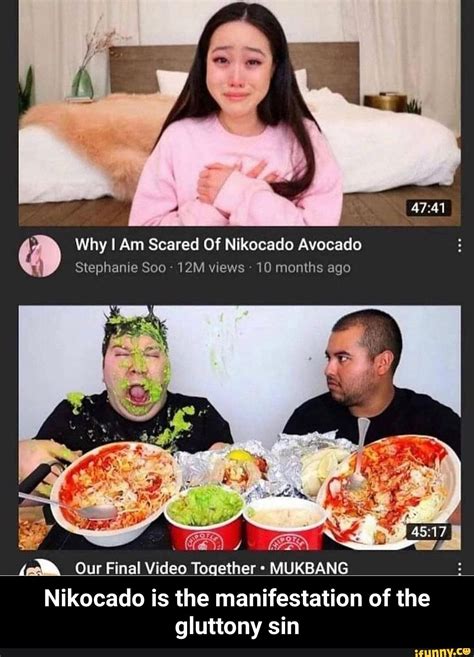Play the guacamole-covered mukbang video thumbnail
Image resolution: width=474 pixels, height=657 pixels.
click(x=240, y=427)
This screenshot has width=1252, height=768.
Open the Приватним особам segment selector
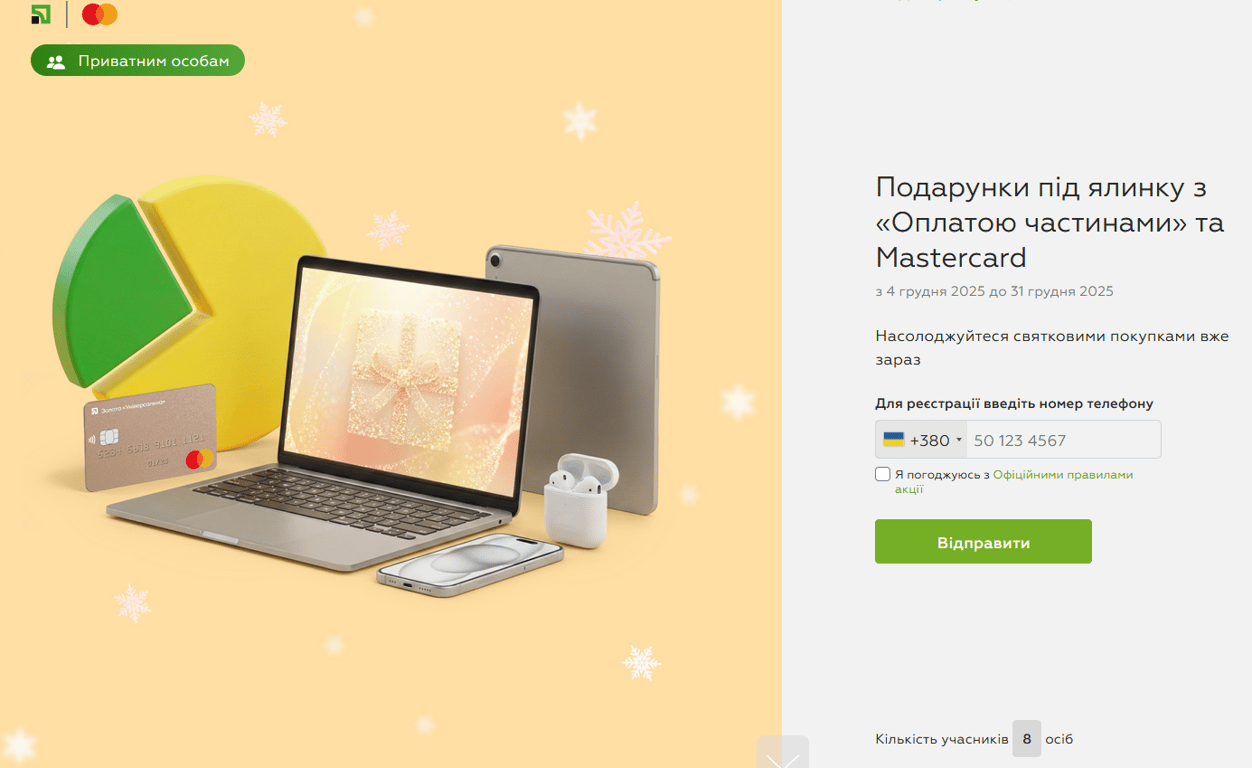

+---+

> [TASK INSTRUCTIONS]
Beginning at the line with "This screenshot has width=1252, height=768.", reproduce each line exactly through the last line of the records above, with pictures left out.

> [PROBLEM SOLUTION]
This screenshot has width=1252, height=768.
Open the Приватним особам segment selector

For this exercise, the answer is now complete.